On 19.11.2007, at 09:00, Stefan Esser wrote:

Wietse Venema schrieb:
Stefan Esser:

2) Using mysql_real_escape_string() on user input does not make it safe
for SQL. It only makes SQL strings safe.
Example: "SELECT * FROM table WHERE id=".mysql_real_escape_string ($id)
is NOT secure but will result in no taint warning


Can you give a specific example? I'd like to know how likely such
things would be in real code.

I have to search for an example where mysql_real_escape_string is used
wrongly like this....

However the "bigger" problem is that if the statement is like

"SELECT * FROM table WHERE id=$id"

which *IS* quite common in insecure code your patch will give the
following warning: "contains data that is not converted with
mysql_real_escape_string()"

This gives the message to the uneducated user (and that is the one you
want to protect) to write something like this in his code.

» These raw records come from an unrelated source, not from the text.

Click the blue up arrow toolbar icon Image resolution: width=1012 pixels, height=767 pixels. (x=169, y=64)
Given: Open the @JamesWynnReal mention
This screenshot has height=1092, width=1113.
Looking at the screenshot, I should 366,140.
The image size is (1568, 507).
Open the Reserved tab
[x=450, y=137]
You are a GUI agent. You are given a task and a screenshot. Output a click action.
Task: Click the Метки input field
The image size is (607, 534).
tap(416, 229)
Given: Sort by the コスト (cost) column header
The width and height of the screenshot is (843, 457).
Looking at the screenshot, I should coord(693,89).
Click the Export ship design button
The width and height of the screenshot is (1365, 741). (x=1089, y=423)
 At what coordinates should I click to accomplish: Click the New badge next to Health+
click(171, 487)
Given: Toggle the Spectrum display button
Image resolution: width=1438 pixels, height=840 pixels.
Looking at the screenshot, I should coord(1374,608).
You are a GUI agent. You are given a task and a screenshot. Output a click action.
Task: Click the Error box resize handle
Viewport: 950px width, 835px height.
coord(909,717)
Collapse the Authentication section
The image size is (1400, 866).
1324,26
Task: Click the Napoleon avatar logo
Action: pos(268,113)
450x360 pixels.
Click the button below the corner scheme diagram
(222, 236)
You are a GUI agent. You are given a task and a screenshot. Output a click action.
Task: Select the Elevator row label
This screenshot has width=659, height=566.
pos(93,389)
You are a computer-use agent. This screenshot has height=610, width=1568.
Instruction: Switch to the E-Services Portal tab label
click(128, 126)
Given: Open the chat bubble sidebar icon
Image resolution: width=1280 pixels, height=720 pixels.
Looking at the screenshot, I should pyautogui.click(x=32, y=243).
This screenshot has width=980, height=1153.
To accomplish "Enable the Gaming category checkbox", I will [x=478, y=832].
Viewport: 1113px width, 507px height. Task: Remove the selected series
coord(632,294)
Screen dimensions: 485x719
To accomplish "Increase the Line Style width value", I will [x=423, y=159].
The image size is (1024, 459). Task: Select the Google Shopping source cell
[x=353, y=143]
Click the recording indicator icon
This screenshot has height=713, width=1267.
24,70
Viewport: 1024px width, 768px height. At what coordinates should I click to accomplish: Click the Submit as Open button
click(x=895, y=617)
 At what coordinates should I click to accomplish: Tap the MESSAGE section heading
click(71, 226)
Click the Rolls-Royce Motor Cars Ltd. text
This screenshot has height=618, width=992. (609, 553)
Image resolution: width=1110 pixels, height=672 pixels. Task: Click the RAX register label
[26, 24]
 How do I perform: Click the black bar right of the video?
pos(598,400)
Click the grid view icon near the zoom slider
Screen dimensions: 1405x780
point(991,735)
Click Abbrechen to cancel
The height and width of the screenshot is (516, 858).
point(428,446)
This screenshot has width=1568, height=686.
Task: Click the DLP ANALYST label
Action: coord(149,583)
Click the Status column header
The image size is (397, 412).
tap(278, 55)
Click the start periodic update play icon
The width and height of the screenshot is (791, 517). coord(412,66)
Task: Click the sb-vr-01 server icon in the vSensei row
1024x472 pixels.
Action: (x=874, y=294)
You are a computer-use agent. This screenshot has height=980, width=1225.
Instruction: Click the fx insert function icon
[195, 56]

"SELECT * FROM table WHERE id=".mysql_real_escape_string($id)

The PHP taint mode will stop crying and that teaches the developer the
WRONG message.

And just look into blogs... People even add user input into SQL comments
and wrongly use mysql_real_escape_string() there, which is completely
nonsense.

Actually you are missing the connection object in that mysql_real_escape_string() call to make sure that the connection encoding is taken into account. I think its very important that we make sure people do not forget this one as its a new addition. So the more examples we have showing with the connection object as the 2nd parameter the better.